When we’re kids, one of the first subjects in which we learn the concepts of probability and uncertainty is the weather. It’s perhaps the only area of our life in which we all use probabilistic models on a daily basis to guide our decisions—decisions that can come back to bite us. It’s one thing when Nature decides to deliver on that 10% chance of rain; it can be catastrophic when a hurricane makes good on a 10% chance landfall.
In a post last week, I wrote about conveying uncertainty in exoplanet detection—a matter of curiosity. But conveying uncertainty in a hurricane’s predicted track is a matter of public safety. So it would make sense for the National Hurricane Center to take great pains in communicating uncertainty to the public. Its method of visualizing it is known as the “error cone.”
Originating at the current location of the hurricane’s center, it expands along the predicted path to show how the forecasted path becomes more uncertain in the longer term. To be specific, the edge of the cone represents a 67% chance that the hurricane remains inside the cone based on the accuracy of the past five years of forecasts.

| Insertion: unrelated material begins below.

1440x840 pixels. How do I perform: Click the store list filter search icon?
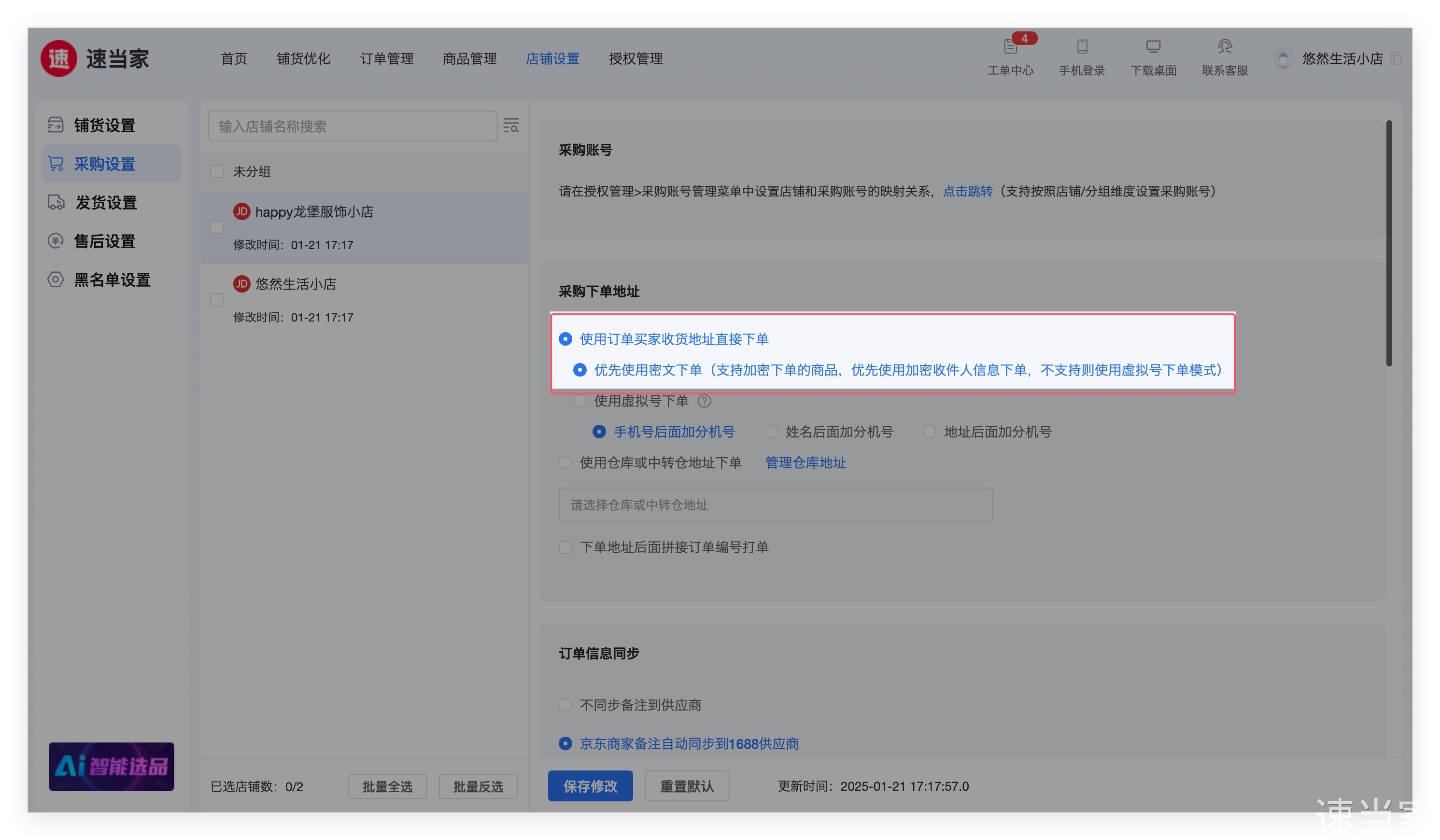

But there are some well-known issues with the error cone. For starters, it can give the false impression that it represents the extent of the storm itself, not the extent of its predicted track. Interpreted that way, it seems that the storm expands over time. Another is that by drawing a hard line in the sand at the 67% contour, it gives people just outside the cone a false sense of security, despite the fact that there’s a 1-in-6 chance the hurricane will deviate outside of the cone towards them. (If you’re wondering why it’s not 1-in-3, it’s there’s also a 1-in-6 chance it goes outside the cone on the other side.)
The issue is that a hurricane’s predicted path isn’t a probability—it’s a probability distribution. Some places are more probable than others to lie along the path, but there’s no clear-cut boundary. Choosing an arbitrary 67% contour is convenient, but it’s an awful way to convey the full distribution of possible tracks.
A team of scientists led by Jonathan Cox of Clemson University recently published an alternative method of visualizing a hurricane’s predicted path that looks like this:
What they’ve done is simulate the hurricane’s path hundreds of times, but rigged the simulation’s settings so that it should have the same statistical distribution as the error cone. It’s a bit like loading dice. There’s an element of randomness in each track, but after generating hundreds of tracks, they cluster around the original, predicted track. They also check after each track to make sure the overall set is similar to the error cone. If they’re making too many tracks outside the error cone, they reset the simulations so it will make more inside of it. It’s another application of Monte Carlo models.
The authors don’t claim to have evidence yet that this method leads to a more accurate public perception. (I can think of one possible objection: since the tracks must necessarily diverge, the decreased density makes the tracks appear fainter, which could give a false impression that the storm will get weaker.) But they do report results from a small focus group in their study and found that almost all preferred their new method: in addition to giving a better sense of the dynamic nature of hurricane tracks, it was also simply more visually interesting.